Let's go back to the left side of the diagram, and the left side is the same. TP is written in the business MySQL, which contains the Innodb table, and then pass it to the slave library and change it to the blackhole engine. We just mentioned that the blackhole engine only has a table structure, and when the data is written in, the data is gone, so why did you send it here? Send it to binlog. The mechanism of MySQL is that when the data and log are written on the left, if you want to synchronize to the slave database, it must pass the binlog to the slave library.
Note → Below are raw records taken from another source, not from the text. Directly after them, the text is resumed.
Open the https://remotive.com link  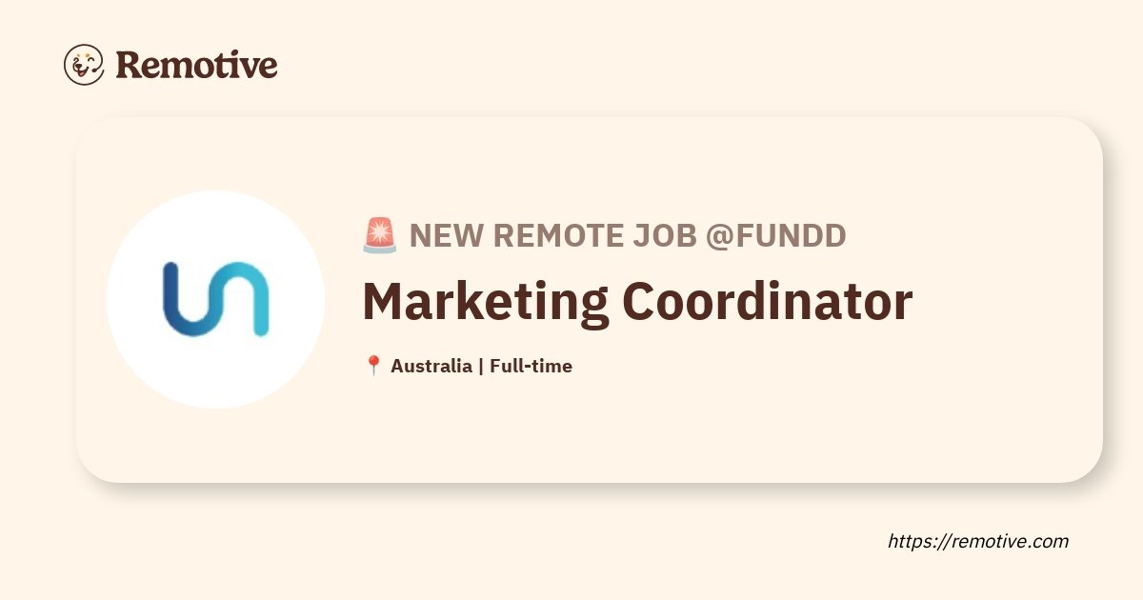tap(978, 542)
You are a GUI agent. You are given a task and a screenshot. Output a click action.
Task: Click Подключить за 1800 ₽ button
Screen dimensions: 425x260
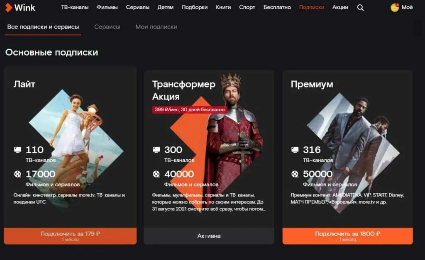(x=347, y=236)
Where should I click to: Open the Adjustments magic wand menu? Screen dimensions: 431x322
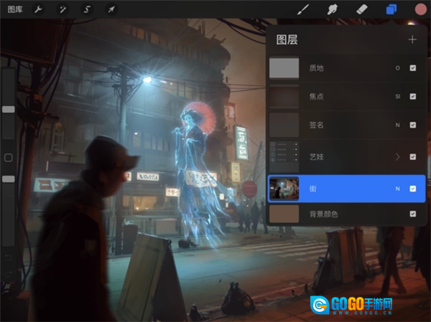coord(62,9)
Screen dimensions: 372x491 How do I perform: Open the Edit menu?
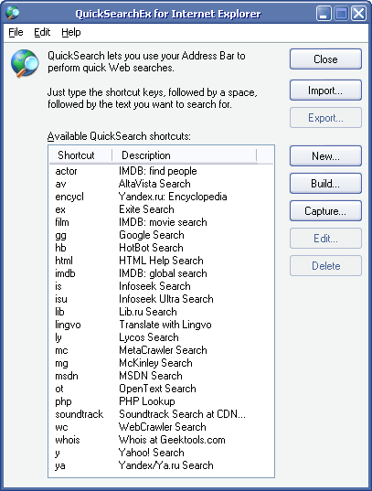42,32
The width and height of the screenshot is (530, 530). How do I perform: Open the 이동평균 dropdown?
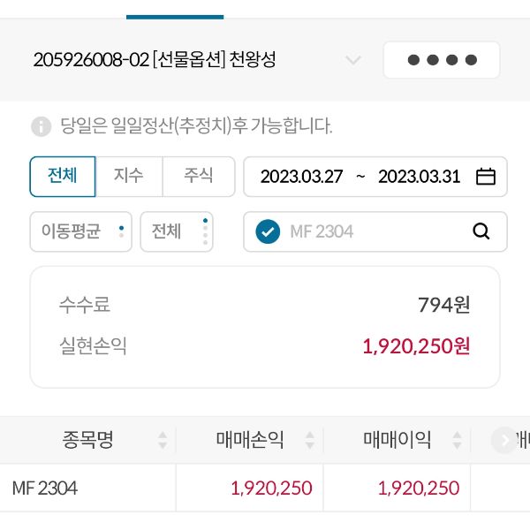click(80, 231)
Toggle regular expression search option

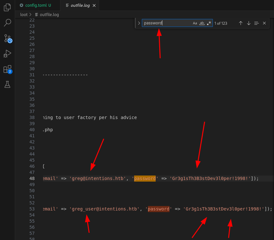click(x=209, y=23)
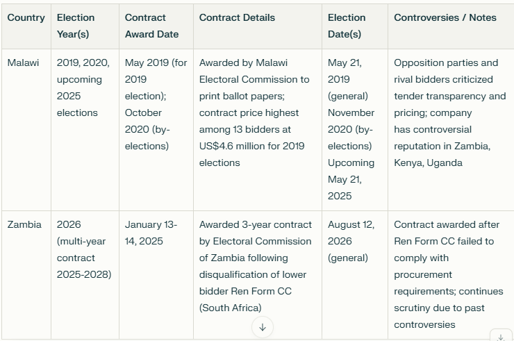Click the Contract Details column header

point(237,17)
What do you do after receiving the log from the library? To do two things, first store the log locally, and then apply the local log, and then generate the same log from the library. If you change it into a blackhole engine, then the latter step is useless, get the log, the subsequent execution is empty execution, although there is no table, but the log is still there, then simply this can be used to store binlog, so you don't need to copy the binlog to the main database. It is not real-time to copy to the main library, and you can get binlog in real time in this way. Of course, now this only means that MySQL naturally supports such a mechanism. in fact, there are many excellent software in the community that can do the same thing. They can simulate the behavior of binlogserver, ask for binlog from the master library, and do not apply it later, so it exists locally. It just says that if we want to build a simple binlogserver, we can use the blackhole engine from the slave library, which is quite practical.
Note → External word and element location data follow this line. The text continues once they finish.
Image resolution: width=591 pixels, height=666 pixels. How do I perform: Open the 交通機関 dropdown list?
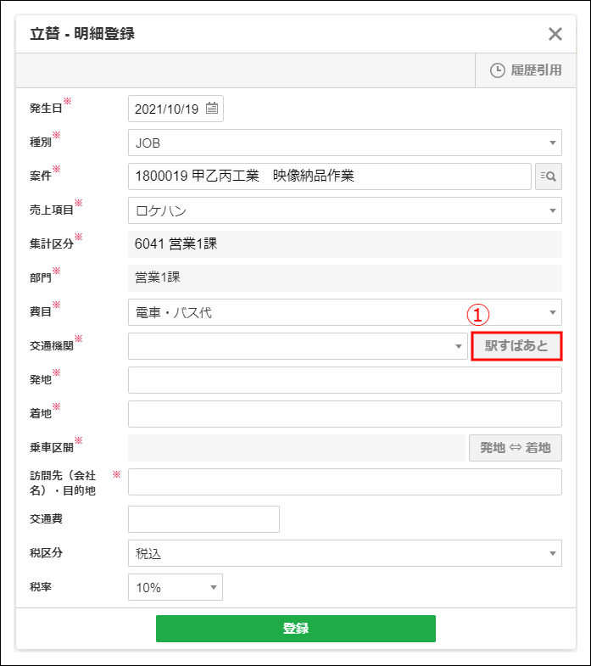297,346
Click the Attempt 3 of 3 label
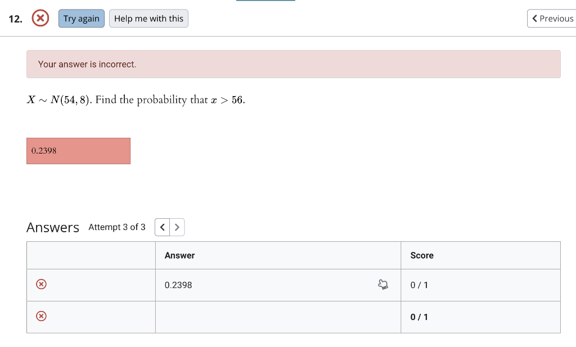Viewport: 576px width, 347px height. [x=116, y=227]

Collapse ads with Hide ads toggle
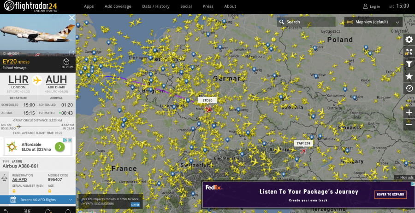[404, 178]
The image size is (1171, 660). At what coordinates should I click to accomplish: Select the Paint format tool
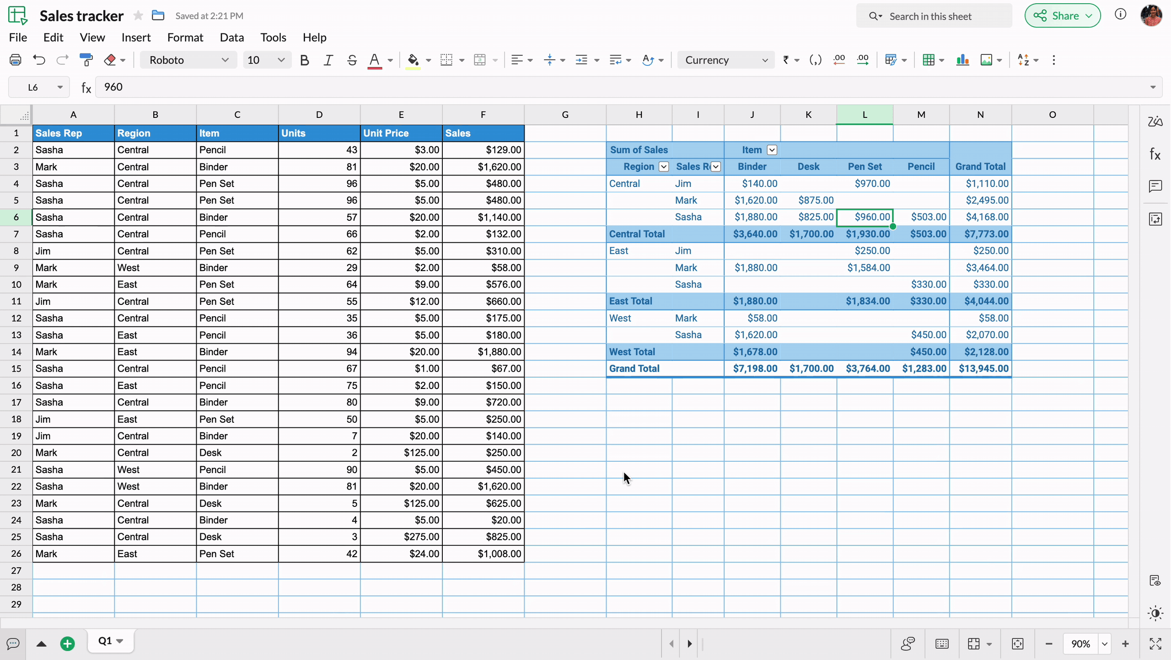click(x=86, y=60)
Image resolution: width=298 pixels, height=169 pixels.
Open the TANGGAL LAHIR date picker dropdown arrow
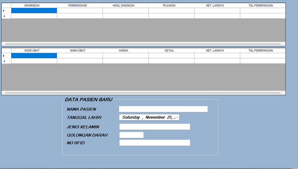click(177, 117)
Some students say that this looks a little silly, so we might as well use those solutions like those in the community. in fact, if we can expand further, we can think of other scenarios, for example, if we want to do a distributed scenario, we usually need multiple nodes. because there's an election, right? For example, when we want to do a high-availability cluster across centers and cities, there may be many cluster nodes. For example, there are 5 nodes in A city, 4 nodes in B city, and 9 nodes run very well, right? After one has been hung up, it can be elected. What is the problem with it? The cost is relatively high, because you have to put data everywhere, so is there any way to save costs? Some people have practiced such a scheme before, that is to say, these nine nodes do not really need that much data, and some of them simply want to participate in the election. Even if you do not want to be elected, you just participate in the vote, then you can use the blackhole engine, which can synchronize the data to interact with everyone, and then participate in the vote. Of course, it has to mark itself as not elected. In this way, although you have the cost of 9 nodes, the storage you really need may only be 5 or 4, and the rest is simulated by binlog server, which is also a framework that has been implemented before.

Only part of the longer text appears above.